Give the lines of the material verbatim, from the first line to the line with "Image resolution: width=800", including both.

##############################

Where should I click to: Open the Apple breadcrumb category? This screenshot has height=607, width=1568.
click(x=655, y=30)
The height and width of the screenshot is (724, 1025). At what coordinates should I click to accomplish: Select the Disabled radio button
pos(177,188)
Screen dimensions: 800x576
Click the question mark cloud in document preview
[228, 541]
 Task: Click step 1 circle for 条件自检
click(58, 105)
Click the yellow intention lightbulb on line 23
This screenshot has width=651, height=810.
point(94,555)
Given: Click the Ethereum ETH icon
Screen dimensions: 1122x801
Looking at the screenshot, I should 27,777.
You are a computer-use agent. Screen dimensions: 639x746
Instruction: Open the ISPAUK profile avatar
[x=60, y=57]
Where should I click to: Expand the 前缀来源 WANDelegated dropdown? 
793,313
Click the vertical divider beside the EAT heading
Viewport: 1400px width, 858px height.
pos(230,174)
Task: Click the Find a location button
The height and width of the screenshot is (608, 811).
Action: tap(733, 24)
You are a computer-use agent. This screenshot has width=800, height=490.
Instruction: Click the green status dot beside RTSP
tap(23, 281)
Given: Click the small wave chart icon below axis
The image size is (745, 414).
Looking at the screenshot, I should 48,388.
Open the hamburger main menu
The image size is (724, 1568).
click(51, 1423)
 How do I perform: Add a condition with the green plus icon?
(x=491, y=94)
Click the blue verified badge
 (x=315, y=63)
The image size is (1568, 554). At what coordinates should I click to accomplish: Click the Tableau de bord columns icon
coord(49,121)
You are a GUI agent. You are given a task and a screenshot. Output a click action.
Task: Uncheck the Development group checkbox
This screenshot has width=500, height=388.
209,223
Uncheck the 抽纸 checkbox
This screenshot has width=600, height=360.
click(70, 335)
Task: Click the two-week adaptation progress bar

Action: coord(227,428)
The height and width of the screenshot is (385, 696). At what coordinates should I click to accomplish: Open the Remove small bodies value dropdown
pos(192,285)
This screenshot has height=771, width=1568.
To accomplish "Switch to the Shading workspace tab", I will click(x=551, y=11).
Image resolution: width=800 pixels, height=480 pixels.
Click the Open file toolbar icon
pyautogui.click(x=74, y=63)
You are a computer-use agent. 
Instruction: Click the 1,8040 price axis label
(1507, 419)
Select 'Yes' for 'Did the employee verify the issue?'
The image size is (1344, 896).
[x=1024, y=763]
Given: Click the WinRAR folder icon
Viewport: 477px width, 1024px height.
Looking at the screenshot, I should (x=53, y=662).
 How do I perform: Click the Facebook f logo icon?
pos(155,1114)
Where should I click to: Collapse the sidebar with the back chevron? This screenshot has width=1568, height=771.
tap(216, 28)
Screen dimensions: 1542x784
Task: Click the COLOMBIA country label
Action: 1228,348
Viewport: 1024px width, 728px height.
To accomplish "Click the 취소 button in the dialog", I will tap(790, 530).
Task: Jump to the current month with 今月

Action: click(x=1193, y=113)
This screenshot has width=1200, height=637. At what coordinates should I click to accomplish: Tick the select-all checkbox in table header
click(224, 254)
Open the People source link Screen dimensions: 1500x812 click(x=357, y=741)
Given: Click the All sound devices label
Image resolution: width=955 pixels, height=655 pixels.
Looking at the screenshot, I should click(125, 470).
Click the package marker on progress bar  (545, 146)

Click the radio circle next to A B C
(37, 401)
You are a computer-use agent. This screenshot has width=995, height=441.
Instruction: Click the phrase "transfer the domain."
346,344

##############################

• [Solution]:
Where should I click to: Open the Apple breadcrumb category? This screenshot has height=607, width=1568.
click(x=655, y=30)
The height and width of the screenshot is (724, 1025). At what coordinates should I click to accomplish: Select the Disabled radio button
pos(177,188)
Screen dimensions: 800x576
Click the question mark cloud in document preview
[228, 541]
 Task: Click step 1 circle for 条件自检
click(58, 105)
Click the yellow intention lightbulb on line 23
This screenshot has width=651, height=810.
point(94,555)
Given: Click the Ethereum ETH icon
Screen dimensions: 1122x801
Looking at the screenshot, I should 27,777.
You are a computer-use agent. Screen dimensions: 639x746
Instruction: Open the ISPAUK profile avatar
[x=60, y=57]
Where should I click to: Expand the 前缀来源 WANDelegated dropdown? 
793,313
Click the vertical divider beside the EAT heading
Viewport: 1400px width, 858px height.
pos(230,174)
Task: Click the Find a location button
The height and width of the screenshot is (608, 811).
Action: tap(733, 24)
You are a computer-use agent. This screenshot has width=800, height=490.
Instruction: Click the green status dot beside RTSP
tap(23, 281)
Given: Click the small wave chart icon below axis
The image size is (745, 414).
Looking at the screenshot, I should 48,388.
Open the hamburger main menu
The image size is (724, 1568).
click(51, 1423)
 How do I perform: Add a condition with the green plus icon?
(x=491, y=94)
Click the blue verified badge
 (x=315, y=63)
The image size is (1568, 554). At what coordinates should I click to accomplish: Click the Tableau de bord columns icon
coord(49,121)
You are a GUI agent. You are given a task and a screenshot. Output a click action.
Task: Uncheck the Development group checkbox
This screenshot has width=500, height=388.
209,223
Uncheck the 抽纸 checkbox
This screenshot has width=600, height=360.
click(70, 335)
Task: Click the two-week adaptation progress bar

Action: coord(227,428)
The height and width of the screenshot is (385, 696). At what coordinates should I click to accomplish: Open the Remove small bodies value dropdown
pos(192,285)
This screenshot has height=771, width=1568.
To accomplish "Switch to the Shading workspace tab", I will click(x=551, y=11).
Image resolution: width=800 pixels, height=480 pixels.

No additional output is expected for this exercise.